(Pointing records for screenshots and pages)
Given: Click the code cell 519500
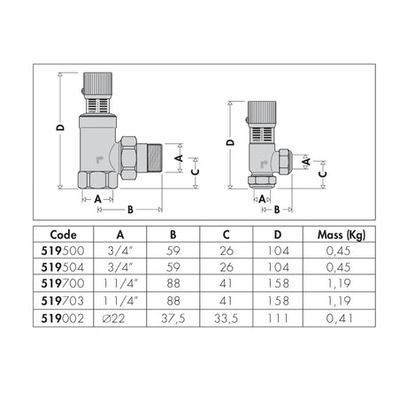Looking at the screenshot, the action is (x=63, y=250).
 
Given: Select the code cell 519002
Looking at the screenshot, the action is (x=63, y=319).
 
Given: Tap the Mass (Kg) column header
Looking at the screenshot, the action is (x=342, y=235).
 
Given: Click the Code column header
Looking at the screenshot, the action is (x=63, y=234).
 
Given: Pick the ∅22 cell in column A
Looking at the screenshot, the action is (x=113, y=319).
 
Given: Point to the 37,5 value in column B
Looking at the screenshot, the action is (x=173, y=319).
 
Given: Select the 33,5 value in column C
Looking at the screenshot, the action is (x=227, y=319).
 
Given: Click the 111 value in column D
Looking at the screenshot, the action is (x=278, y=319).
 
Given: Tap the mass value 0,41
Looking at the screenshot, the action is (x=339, y=319).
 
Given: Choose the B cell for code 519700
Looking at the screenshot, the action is (x=173, y=283).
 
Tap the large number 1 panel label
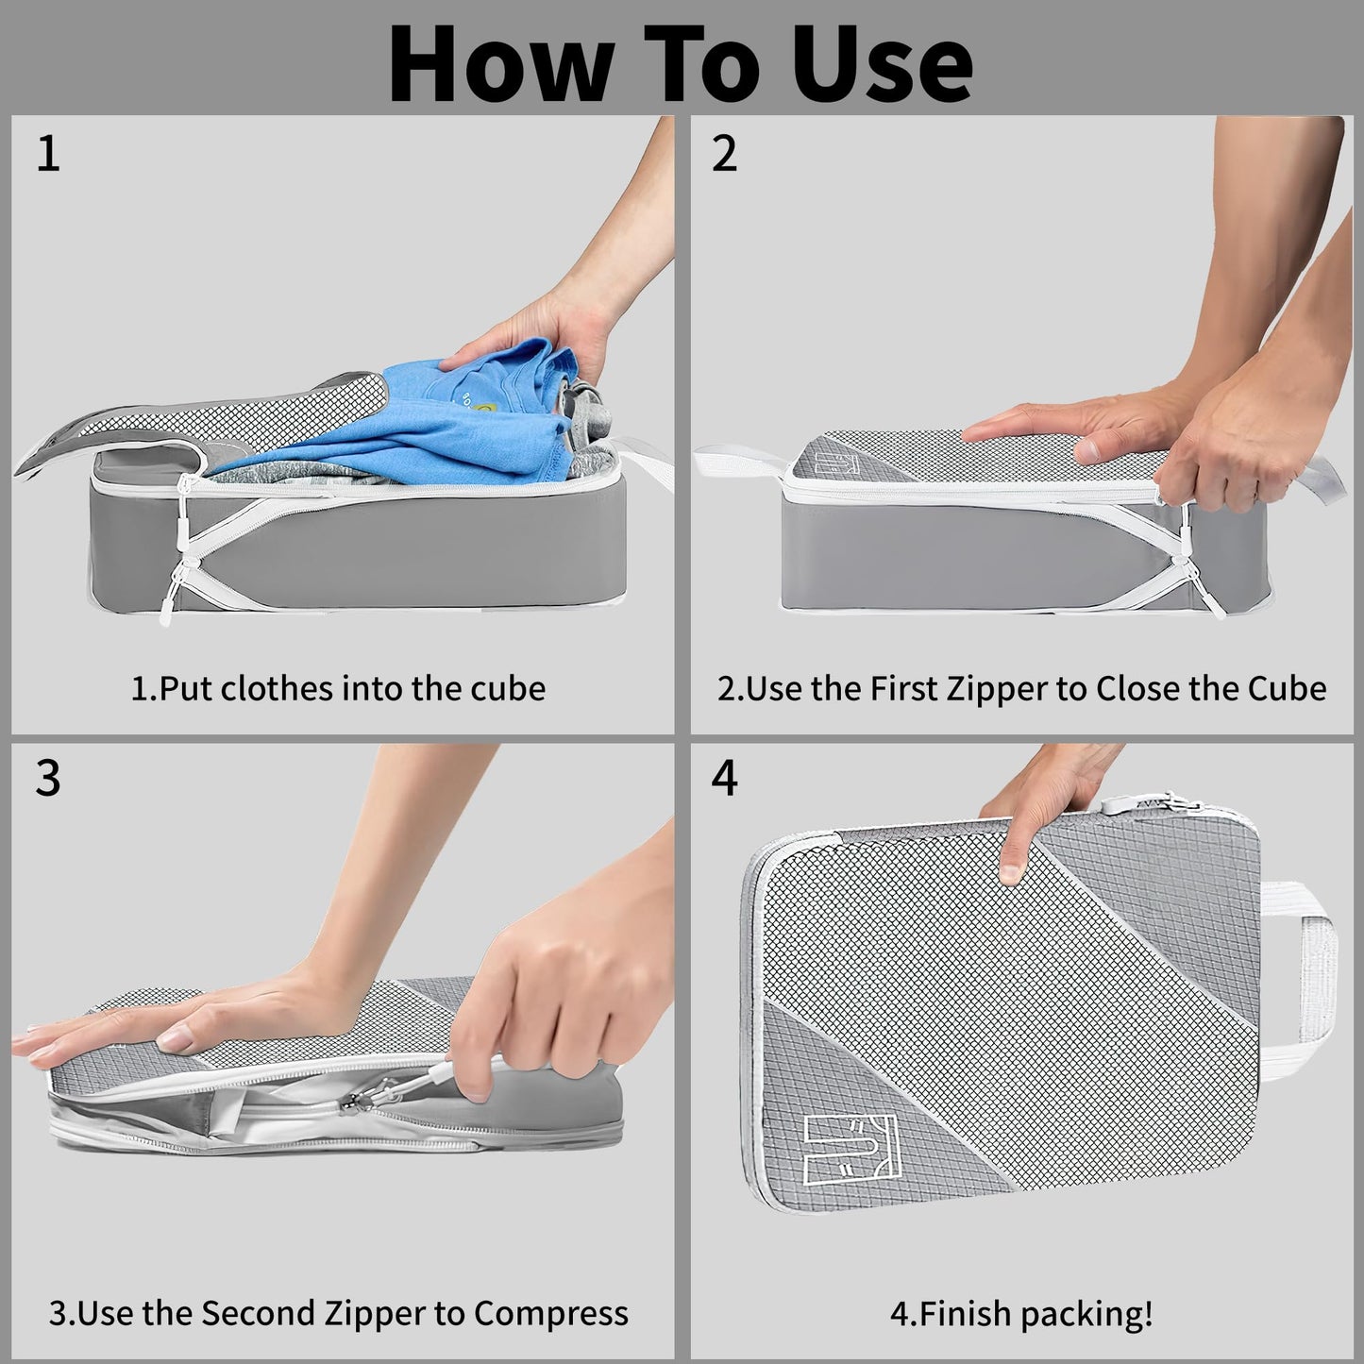coord(48,154)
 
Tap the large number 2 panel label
coord(724,154)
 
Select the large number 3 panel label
coord(48,779)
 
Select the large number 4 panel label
coord(724,779)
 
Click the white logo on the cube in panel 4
coord(850,1150)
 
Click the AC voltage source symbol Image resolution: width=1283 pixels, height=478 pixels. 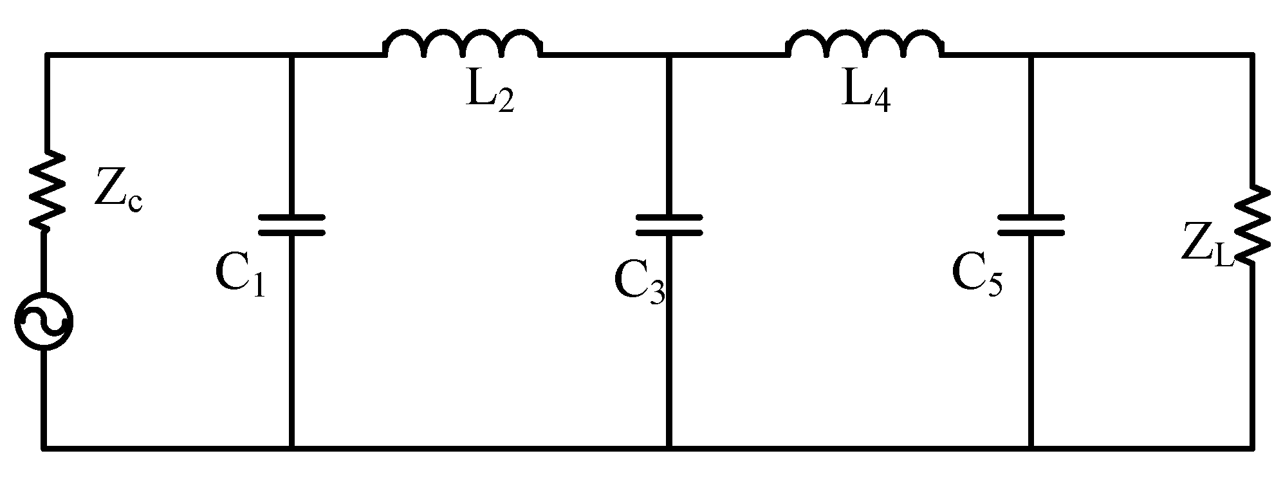click(x=44, y=322)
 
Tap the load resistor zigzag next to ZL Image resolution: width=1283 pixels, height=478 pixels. click(x=1251, y=225)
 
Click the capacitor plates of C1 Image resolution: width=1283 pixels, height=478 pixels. click(x=291, y=225)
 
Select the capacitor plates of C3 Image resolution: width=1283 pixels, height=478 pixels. click(x=669, y=225)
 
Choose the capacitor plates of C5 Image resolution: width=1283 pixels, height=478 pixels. click(x=1031, y=225)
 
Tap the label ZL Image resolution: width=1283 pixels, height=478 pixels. click(x=1207, y=251)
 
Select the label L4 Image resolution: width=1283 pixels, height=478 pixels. click(x=865, y=95)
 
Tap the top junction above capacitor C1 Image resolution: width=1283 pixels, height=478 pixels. click(x=291, y=57)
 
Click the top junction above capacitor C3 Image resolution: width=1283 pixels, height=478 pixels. click(x=669, y=57)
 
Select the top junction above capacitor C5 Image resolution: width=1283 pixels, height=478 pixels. click(x=1031, y=57)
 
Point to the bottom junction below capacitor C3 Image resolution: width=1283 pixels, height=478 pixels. click(x=669, y=446)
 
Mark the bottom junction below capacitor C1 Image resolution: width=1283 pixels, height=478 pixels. click(x=291, y=446)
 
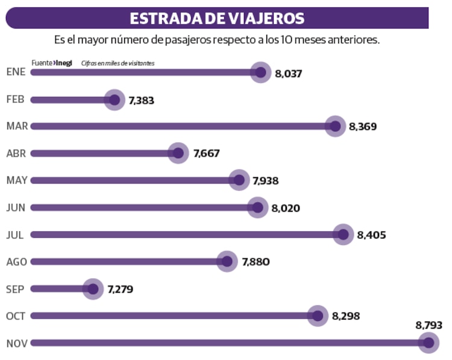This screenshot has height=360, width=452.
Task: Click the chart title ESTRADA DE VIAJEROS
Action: [x=217, y=18]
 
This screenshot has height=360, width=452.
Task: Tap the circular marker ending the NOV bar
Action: [x=428, y=343]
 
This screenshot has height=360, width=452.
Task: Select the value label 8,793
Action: [x=429, y=325]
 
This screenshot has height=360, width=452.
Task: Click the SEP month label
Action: [x=15, y=289]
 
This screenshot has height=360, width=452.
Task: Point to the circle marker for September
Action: [x=93, y=289]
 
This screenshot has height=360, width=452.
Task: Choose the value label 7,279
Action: [x=120, y=290]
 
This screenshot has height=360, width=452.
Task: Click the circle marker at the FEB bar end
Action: [x=114, y=99]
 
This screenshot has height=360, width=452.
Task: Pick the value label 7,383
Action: [x=141, y=101]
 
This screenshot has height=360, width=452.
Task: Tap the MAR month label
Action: [x=16, y=126]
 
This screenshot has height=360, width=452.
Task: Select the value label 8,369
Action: [x=363, y=127]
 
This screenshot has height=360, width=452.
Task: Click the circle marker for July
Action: [x=344, y=234]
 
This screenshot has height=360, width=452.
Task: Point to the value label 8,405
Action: [x=371, y=235]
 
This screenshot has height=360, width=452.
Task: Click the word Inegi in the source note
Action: [x=64, y=63]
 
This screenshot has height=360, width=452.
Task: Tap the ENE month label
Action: [x=15, y=72]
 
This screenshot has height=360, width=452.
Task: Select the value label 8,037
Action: [x=288, y=73]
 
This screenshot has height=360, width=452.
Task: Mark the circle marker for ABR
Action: [x=178, y=153]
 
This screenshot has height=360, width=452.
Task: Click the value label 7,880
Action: [x=256, y=262]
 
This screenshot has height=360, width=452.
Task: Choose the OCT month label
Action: [x=16, y=316]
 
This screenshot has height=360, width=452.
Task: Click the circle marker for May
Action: [x=239, y=180]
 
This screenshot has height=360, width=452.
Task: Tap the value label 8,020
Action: [x=286, y=208]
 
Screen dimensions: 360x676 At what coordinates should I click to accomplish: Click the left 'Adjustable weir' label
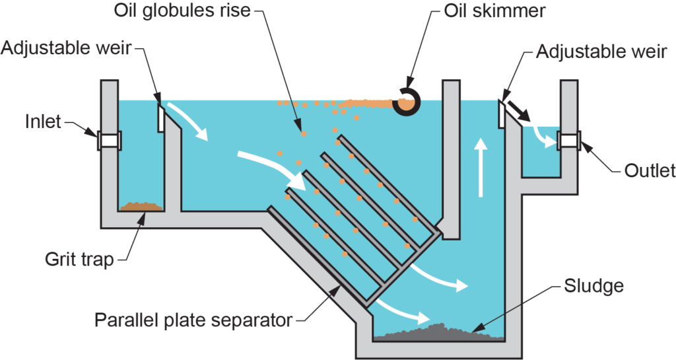coord(66,48)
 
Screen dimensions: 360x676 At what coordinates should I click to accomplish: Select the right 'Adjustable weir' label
coord(601,51)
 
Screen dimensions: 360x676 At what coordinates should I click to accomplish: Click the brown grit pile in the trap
coord(140,206)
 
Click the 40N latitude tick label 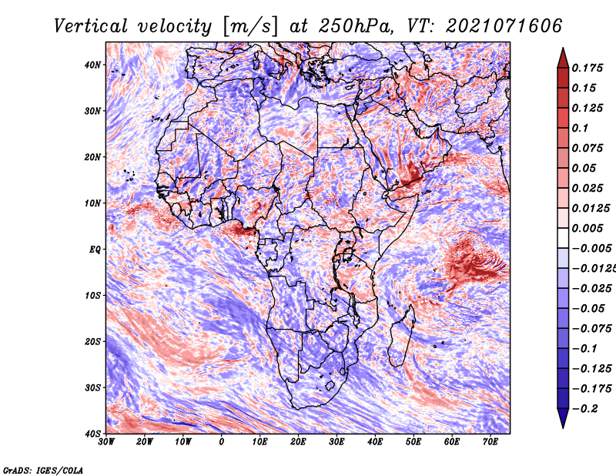92,65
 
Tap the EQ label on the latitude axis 95,250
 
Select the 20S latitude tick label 92,341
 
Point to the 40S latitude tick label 92,434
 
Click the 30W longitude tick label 106,442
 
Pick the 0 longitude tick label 222,442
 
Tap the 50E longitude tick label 413,442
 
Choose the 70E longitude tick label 490,442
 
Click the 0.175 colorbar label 588,69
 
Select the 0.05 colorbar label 584,168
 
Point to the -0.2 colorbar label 584,409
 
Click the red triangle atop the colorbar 563,59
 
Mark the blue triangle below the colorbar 563,417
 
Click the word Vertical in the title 91,26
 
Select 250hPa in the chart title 356,26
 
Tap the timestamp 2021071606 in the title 504,26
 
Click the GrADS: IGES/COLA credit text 43,471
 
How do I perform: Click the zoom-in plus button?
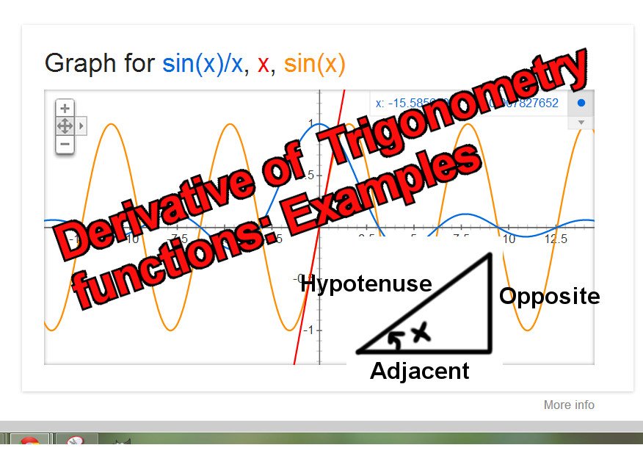tap(65, 108)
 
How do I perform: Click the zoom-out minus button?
tap(65, 144)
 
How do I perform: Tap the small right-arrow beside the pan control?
tap(81, 126)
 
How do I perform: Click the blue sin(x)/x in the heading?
tap(203, 64)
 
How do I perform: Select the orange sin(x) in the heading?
tap(314, 64)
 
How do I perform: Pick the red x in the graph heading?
tap(263, 65)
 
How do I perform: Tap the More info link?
tap(569, 405)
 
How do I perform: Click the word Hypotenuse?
tap(366, 283)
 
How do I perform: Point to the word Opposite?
tap(549, 296)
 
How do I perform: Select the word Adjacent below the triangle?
tap(419, 371)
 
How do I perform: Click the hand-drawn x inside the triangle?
tap(419, 334)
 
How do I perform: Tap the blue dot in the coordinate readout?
tap(581, 104)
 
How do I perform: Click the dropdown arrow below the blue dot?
tap(581, 122)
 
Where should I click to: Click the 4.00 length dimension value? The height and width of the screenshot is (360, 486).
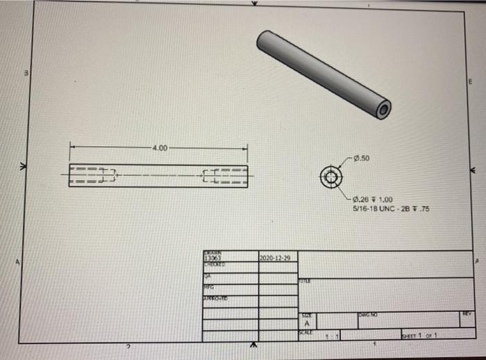coord(160,148)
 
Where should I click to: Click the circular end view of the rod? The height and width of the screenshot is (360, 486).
coord(330,176)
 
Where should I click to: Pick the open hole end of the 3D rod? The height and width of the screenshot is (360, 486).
coord(383,108)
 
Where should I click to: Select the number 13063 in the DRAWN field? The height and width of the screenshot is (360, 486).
coord(211,258)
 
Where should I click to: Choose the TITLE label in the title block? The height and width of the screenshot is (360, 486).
coord(304,279)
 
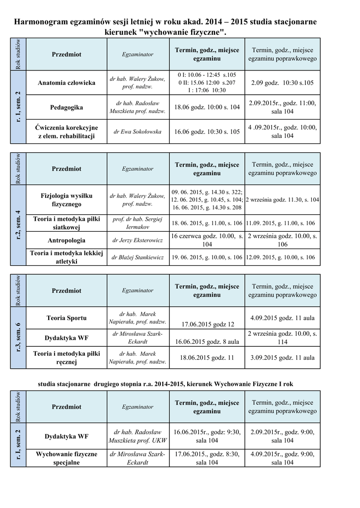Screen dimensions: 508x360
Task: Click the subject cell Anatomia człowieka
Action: (x=67, y=83)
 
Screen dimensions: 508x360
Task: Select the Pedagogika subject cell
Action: (x=67, y=107)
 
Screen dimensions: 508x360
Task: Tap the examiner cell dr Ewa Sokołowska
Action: (x=138, y=132)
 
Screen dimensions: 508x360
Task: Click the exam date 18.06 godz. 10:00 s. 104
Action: (x=207, y=107)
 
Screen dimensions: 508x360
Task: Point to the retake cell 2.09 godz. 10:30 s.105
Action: (x=282, y=83)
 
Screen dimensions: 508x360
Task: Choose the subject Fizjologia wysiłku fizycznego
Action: (x=67, y=200)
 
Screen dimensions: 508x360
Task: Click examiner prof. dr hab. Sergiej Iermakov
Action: (x=138, y=223)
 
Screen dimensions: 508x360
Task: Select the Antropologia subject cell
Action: (x=67, y=241)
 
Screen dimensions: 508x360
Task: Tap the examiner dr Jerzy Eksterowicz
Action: (x=138, y=241)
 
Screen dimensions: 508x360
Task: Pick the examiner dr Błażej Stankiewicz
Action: (x=138, y=257)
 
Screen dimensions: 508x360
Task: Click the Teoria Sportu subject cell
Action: (x=67, y=318)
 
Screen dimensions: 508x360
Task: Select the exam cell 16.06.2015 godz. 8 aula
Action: (x=207, y=342)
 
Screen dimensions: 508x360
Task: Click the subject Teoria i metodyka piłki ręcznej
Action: (x=67, y=357)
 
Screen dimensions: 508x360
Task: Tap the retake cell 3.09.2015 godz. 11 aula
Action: (x=282, y=357)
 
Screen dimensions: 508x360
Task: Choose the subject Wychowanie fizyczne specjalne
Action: (x=67, y=458)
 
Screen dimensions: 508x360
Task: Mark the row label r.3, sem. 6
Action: (x=18, y=337)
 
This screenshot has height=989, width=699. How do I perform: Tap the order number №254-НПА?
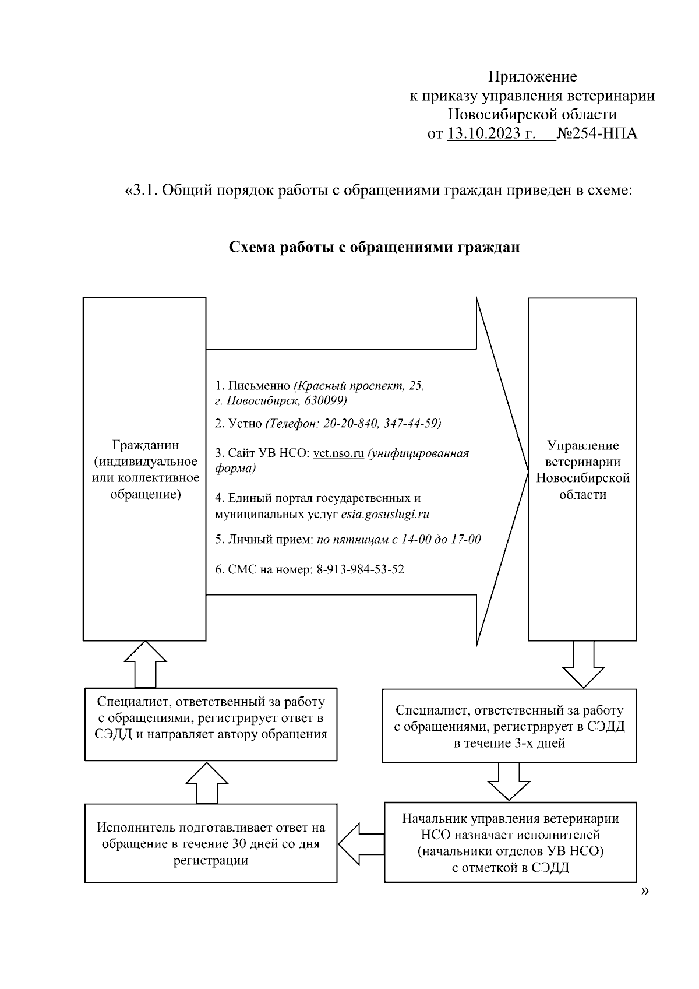point(597,133)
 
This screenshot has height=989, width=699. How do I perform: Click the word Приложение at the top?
point(532,76)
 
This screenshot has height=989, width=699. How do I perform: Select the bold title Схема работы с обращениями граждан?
point(374,247)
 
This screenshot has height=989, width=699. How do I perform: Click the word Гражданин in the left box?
point(146,445)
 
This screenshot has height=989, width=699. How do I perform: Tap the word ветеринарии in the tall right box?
point(582,462)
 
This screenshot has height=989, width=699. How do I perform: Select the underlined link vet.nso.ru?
point(338,453)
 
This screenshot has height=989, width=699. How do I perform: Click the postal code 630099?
point(326,401)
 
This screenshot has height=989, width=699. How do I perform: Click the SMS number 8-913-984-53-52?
point(360,569)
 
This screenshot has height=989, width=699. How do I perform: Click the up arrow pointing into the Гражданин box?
point(145,664)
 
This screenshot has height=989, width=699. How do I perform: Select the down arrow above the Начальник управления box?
point(509,782)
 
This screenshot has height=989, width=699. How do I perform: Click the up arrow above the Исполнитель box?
point(206,783)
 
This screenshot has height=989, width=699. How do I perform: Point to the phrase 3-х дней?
point(539,743)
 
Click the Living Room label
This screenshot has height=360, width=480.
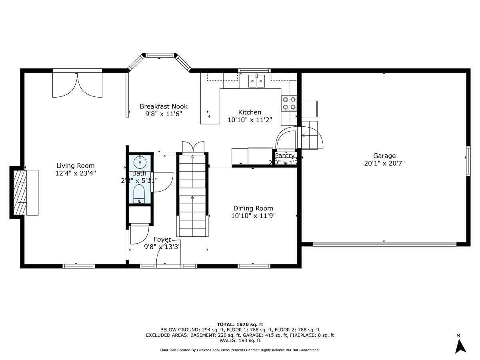click(x=75, y=166)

* _BRIEF_:
Reproduce the lines of the material between the line containing "Click the capacitor" and the line containing "Choose the capacitor", inclusive, with the requests included. Shift every coordinate in the answers by -42.

* _WRITTEN ANSWER_:
Click the capacitor plates of C1 Image resolution: width=1283 pixels, height=478 pixels. click(x=249, y=183)
 
Select the capacitor plates of C3 Image resolution: width=1283 pixels, height=478 pixels. click(x=627, y=183)
 
Choose the capacitor plates of C5 Image resolution: width=1283 pixels, height=478 pixels. click(x=989, y=183)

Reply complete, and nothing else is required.